FND has changed my life. My life will never be the same. It has changed me as a person, physically, mentally and emotionally. I do not know if I’ll ever be the same woman I was before FND. FND has challenged me in ways I could have never imagined I would be challenged as a young adult. I have lost friends, gained friends and learnt the true meaning of friendship and love. Whoever it may be, having a supportive network of people around you is vital. Those are the people who literally have picked me up during my worst times and got me through to the next hospital appointment.
 

I have gained an entire community online of supporters, fellow FND warriors and friends who I can depend on when I need them. I have met some of my closest friends I have through social media and I wouldn’t have those relationships without FND. It’s not all sunshine and rainbows but I can acknowledge how FND has changed my life and me as a person for the better.
 

You are not alone.
 

FND is a rare disease for a reason, it is rare.

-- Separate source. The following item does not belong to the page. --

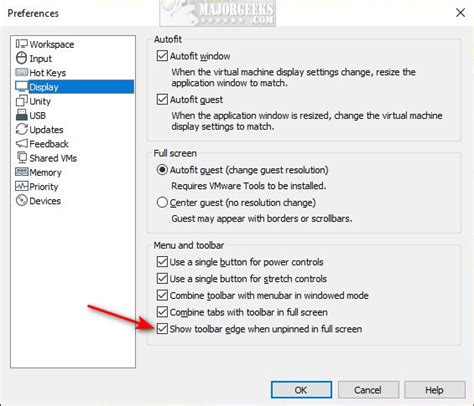Confirm preferences with OK button
This screenshot has height=406, width=474.
301,390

Although it is rare, there are communities of fellow FND warriors out there. The biggest hurdle is knowing where to find these communities and resources to help build a network of people around you. Whether it's a virtual online network or a physical in-person one, to me it doesn't really matter. 

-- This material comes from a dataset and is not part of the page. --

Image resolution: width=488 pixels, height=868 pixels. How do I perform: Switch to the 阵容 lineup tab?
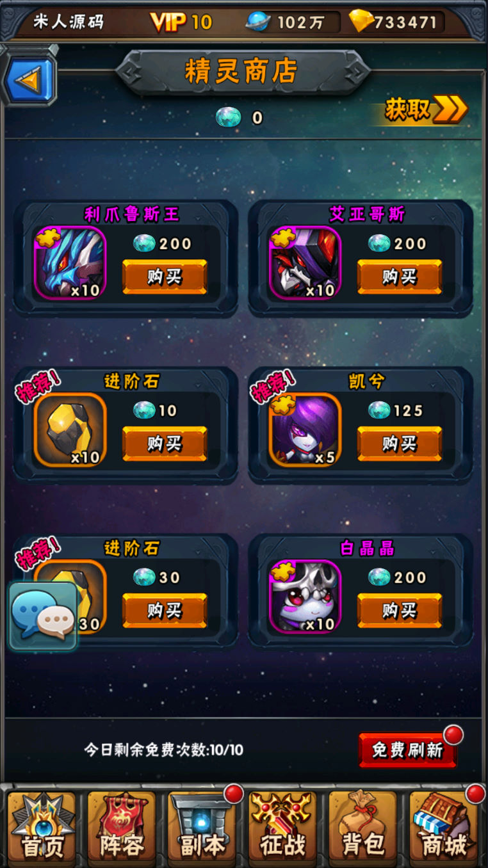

Engage in as much FND support as you can and want. There will be something out there that will help you, you just have to be patient. FND is tough, it is not for the faint-hearted. We are all in it together whether we know it or it.
 

Don’t be hard on yourself on your down days, make the most of your good days. You never know what's around the corner and when you could next make a huge step in your recovery journey.
 

I hope you enjoyed reading my FND story.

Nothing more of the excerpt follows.